Cytogenetic Abnormalities in Patients with Acute Myelogenous Leukemia with Lymphoid Markers.
- Author:
Yoon Hwan CHANG
1
;
Dong Soon LEE
;
Sung Sup PARK
;
Ji Yeon KIM
;
Myoung Hee PARK
;
Byoung Kook KIM
;
Seonyang PARK
;
Hyo Seop AHN
;
Hee Young SHIN
;
Han Ik CHO
Author Information
1. Department of Clinical Pathology, Seoul National University College of Medicine, Seoul, Korea.

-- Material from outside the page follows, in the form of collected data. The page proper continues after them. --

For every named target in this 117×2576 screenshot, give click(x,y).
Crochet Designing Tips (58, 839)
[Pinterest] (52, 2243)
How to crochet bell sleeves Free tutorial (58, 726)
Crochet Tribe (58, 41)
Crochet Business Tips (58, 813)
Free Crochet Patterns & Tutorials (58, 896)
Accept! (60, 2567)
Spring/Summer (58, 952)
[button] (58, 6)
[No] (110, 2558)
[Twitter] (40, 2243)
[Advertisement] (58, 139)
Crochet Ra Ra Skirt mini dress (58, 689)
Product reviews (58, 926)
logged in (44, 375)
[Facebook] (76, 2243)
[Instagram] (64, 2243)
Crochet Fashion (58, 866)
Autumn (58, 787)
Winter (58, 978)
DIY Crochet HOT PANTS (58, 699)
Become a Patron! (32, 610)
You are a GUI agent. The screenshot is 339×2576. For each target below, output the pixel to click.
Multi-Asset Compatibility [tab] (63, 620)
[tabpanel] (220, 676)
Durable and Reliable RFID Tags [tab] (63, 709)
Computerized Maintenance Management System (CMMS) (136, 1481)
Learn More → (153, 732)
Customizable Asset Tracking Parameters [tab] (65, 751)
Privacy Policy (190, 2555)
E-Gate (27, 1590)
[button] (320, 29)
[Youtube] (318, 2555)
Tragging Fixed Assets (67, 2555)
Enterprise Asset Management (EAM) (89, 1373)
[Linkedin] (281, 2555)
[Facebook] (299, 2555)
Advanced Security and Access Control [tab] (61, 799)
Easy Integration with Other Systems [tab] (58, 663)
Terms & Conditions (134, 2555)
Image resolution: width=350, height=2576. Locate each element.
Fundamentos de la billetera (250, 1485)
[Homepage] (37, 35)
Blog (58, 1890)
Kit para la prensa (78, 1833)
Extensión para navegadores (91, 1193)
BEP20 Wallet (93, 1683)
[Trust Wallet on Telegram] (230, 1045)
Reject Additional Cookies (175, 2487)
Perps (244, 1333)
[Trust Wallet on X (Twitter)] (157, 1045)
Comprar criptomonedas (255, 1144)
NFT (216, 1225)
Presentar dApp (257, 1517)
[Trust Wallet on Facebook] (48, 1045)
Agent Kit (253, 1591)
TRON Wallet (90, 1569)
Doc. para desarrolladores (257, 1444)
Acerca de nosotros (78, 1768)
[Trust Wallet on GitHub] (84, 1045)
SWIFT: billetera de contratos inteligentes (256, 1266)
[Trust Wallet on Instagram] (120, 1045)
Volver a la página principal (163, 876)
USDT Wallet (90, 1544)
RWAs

- Publication Type:Original Article
- Keywords:
AML;
Lymphoid markers;
Cytogenetic abnormalities
- MeSH:
Biomarkers;
Chromosome Aberrations*;
Cytogenetics*;
Diagnosis;
Diagnosis, Differential;
Humans;
Immunophenotyping;
Leukemia;
Leukemia, Myeloid, Acute*;
Prognosis
- From:Korean Journal of Clinical Pathology
1998;18(4):516-524
- CountryRepublic of Korea
- Language:Korean
-
Abstract:
BACKGROUND: Immunologic marker studies and cytogenetic studies as well as morphological studies are frequently performed for the differential diagnosis of acute leukemia. We investigated the relationship of between immunophenotyping and cytogenetic abnormalities in acute myelogenous leukemias (AMLs). METHODS: Total 153 cases of AMLs were included. Morphological, cytochemical, immunophenotypic, and cytogenetic studies were performed. We classified the AML cases according to immunophenotyping and investigated the association between cytogenetic results and immunophenotype. And we compared differences between the AML group with lymphoid markers and that without them. RESULTS: In 153 cases of AMLs, lymphoid markers (CD2, CD5, CD7, CD19, CD10) were coexpressed in 59 cases (38.6%). Cytogenetic abnormalities were in 106 cases (69.3%). No significant difference in cytogenetic abnormalities was observed between the group with lymphoid markers and without them (76.3% vs. 64.9%, P>0.05). t(8;21)(q22;22) was significantly more frequent in CD19+AMLs (78.3% vs. 7.7%, P<0.0001), compared to CD19-AMLs. In CD2+AMLs, t(15;17)(q24;q21) was significantly more frequent than in CD2-AMLs (81.8% vs. 8.5%, P<0.0001). CD7+AML cases showed fewer cytogenetic abnormalities than AML with other lymphoid markers and various chromosomal abnormalities. CONCLUSIONS: In AML, cytogenetic abnormalities were different in relation to aberrant lymphoid markers. CD19 vs. t(8;21) and CD2 vs. t(15;17) were closely associated with each other. It is thought that CD7+AML cases are heterogeneous group. We need the study for response to therapy and prognosis in AMLs with lymphoid markers so that the data of this study can be helpful for the diagnosis and treatment.